Because it was impossible not to ask; Dickens had the means to force her to call back, and the essential damage was already done. He was listening tightly and— again that somehow dreadful tune-in—sending out not alarm but a rigid fury.
“Actually, for you to stay away from her house,” said the nurse, and added apologetically, “I wouldn’t take that personally, if I were you, but she certainly feels strongly about it at the moment.”
The words seemed to bounce off the walls. “Tell her I understand,” said Amanda, staring with fixity at her Christmas tree, “and that everything is—” in spite of herself her voice went uneven “—under control, and I’ll be in to see her in the morning.” She could do at least that much for Mrs. Balsam, who had made such a desperate and ironic effort to protect her—or was she, in staking claim to a small piece of the future, doing it partly for herself?
She put the receiver down in the kind of silence which might explode if someone lit a match. It came to her with a rush of astonishing bitterness that where she ought to have been rejoicing at what had to be an improvement in her aunt’s condition she had in fact thought, Why? Why now?
And Dickens had
to be looked at, sooner or later. Amanda stepped away and turned her head deliberately. He had either recovered from his rage or slid into a deeper one, because although his gaze drove at her like blue sleet he showed his white teeth at her in an oblong smile.

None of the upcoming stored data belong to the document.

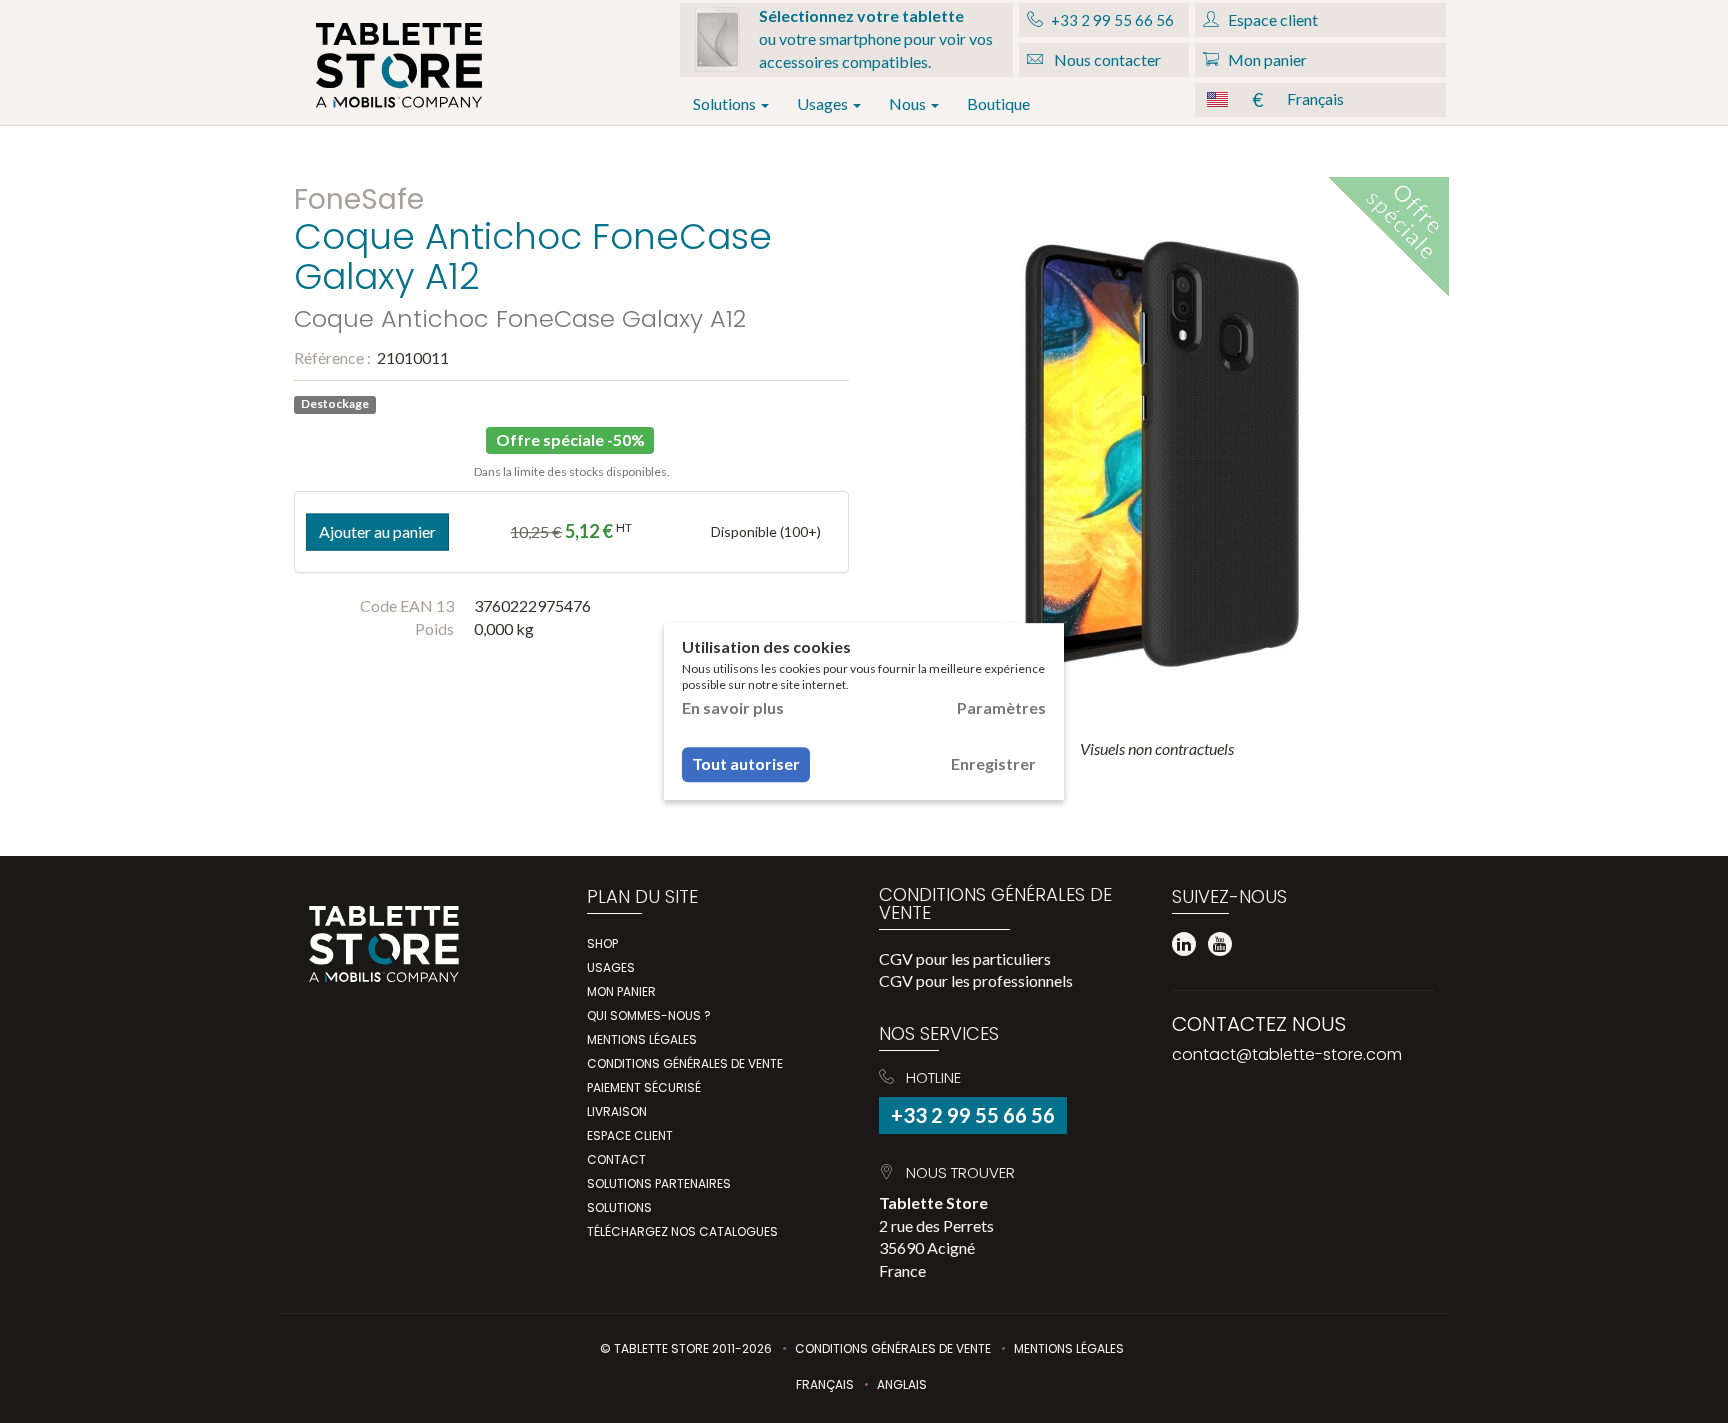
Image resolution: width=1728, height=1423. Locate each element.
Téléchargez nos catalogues (682, 1231)
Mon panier (621, 991)
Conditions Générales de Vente (893, 1348)
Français (825, 1384)
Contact (616, 1159)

So,” he said almost pleasantly, and let his contemplation rove down to her feet. “Better put on some boots or something, you may be doing a little walking.’ His glance touched Rosie, who, Amanda realized with sudden dread, was raising her hand uncertainly to her mouth. “Leave her here.”
Very briskly, as if the mere fact of motion could sidetrack the disastrous notion dawning in the child’s head, Amanda set her down in the small armchair beside the telephone table. She could not be allowed to cry, because Dickens’ new civility was not really that at all and he was now under a new pressure. Amanda started out of the room, and Rosie said piteously but with the beginnings of determination, “Where my raggie?”
It was the one thing about which she was not so much difficult as impossible. The fraying strip of cloth was guarded in the Lopez household like the family jewels, laundered by hand so that it should not join an occasional sock in some mysterious limbo created by the washing machine—and it was back at Mrs. Balsam’s house.
“I’ll get it for you,” said Amanda.
In her bedroom, lighting a cigarette with the smoke-allergic murderer in mind, she was glad of this challenging diversion; it kept her from thinking about what was going on in the living room. Dickens didn’t care how wet her feet got. He was now faced with the fact that Mrs. Balsam was alert and aware, and, provided with a detailed description of him, would take her pencil and print his name.